:: What is expected ::
Please copy each line in the records below that contains the string "Task".

::::

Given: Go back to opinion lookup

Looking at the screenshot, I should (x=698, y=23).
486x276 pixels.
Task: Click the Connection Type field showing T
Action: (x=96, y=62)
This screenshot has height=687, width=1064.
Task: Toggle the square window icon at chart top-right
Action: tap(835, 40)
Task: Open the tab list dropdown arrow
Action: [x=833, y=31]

::::

:: Exercise solution ::
Task: Click the Connection Type field showing T
Task: Toggle the square window icon at chart top-right
Task: Open the tab list dropdown arrow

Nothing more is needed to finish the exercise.